Com 19,8 quilómetros de comprimento e 14 quilómetros de largura máxima, os 173,1 km2da área do Faial apresentam um contorno grosso modo pentagonal. É a terceira ilha mais habitada do arquipélago, com 14 994 residentes (dados de 2011). A ilha do Faial integra o Grupo Central e é o vértice mais a Oeste das chamadas “ilhas do triângulo”, em conjunto com São Jorge e a ilha do Pico, da qual dista 6 km. O ponto mais elevado da ilha, aos 1043 m de altitude, está situado no Cabeço Gordo, na zona da Caldeira, a 38°34’34’’ de latitude norte e 28°42’47’’ de longitude oeste.

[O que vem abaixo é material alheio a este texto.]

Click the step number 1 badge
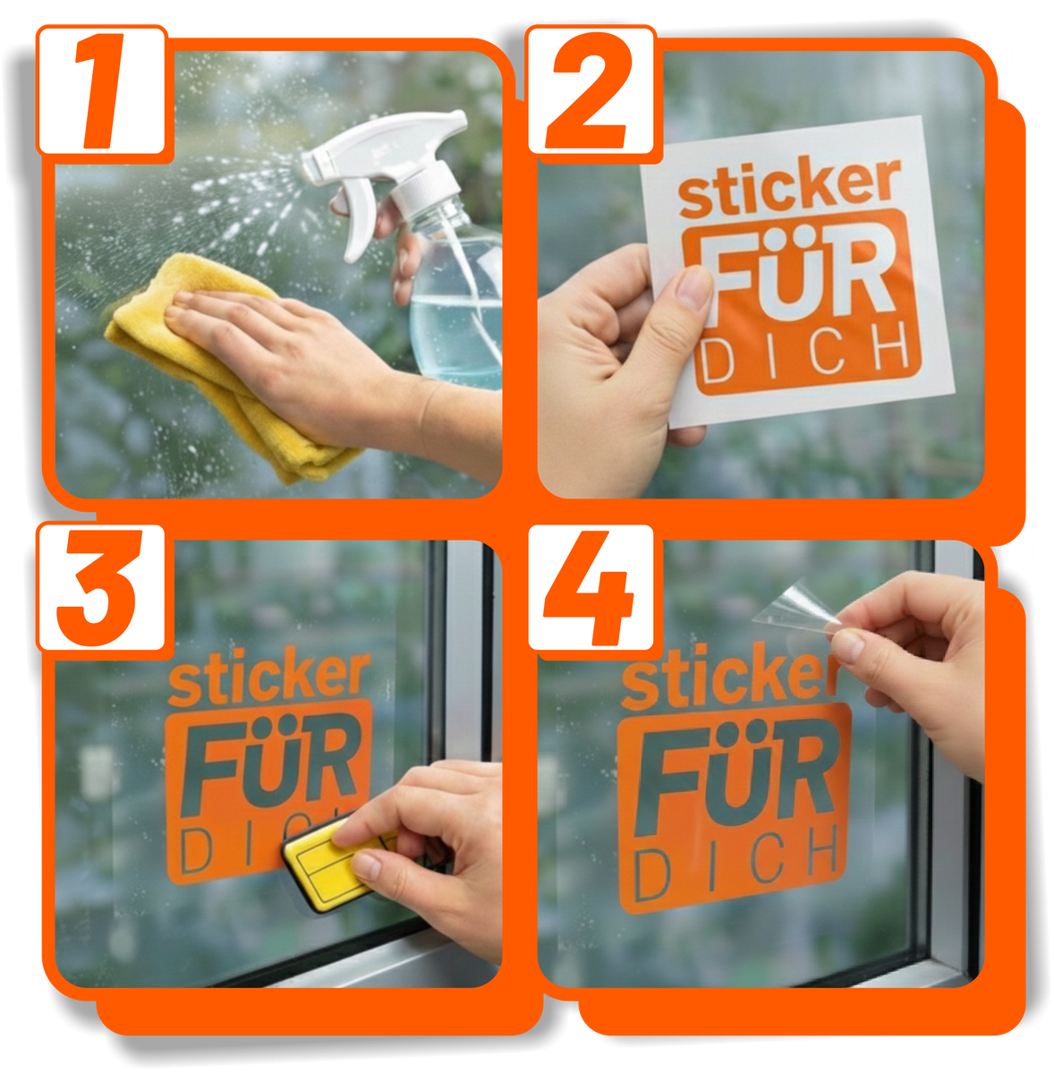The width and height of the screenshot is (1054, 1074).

Presume-se que o descobrimento português da ilha terá ocorrido após o mapeamento da Terceira. O seu nome terá sido inspirado na abundância de faias-da-terra encontrada. Os primeiros povoadores oficiais, de origem flamenga e portuguesa, deverão ter chegado por volta de 1465, realizando uma primeira expedição em busca de estanho e prata, mas que não teve êxito. Dois anos depois, o nobre flamengo Josse Van Huertere regressa ao Faial e, atraído pela fertilidade dos solos, torna-se capitão do donatário português em 1468. Sob autorização real de D. Afonso V, traz novos colonos da Flandres que habitam o Vale dos Flamengos antes de se instalarem na Horta.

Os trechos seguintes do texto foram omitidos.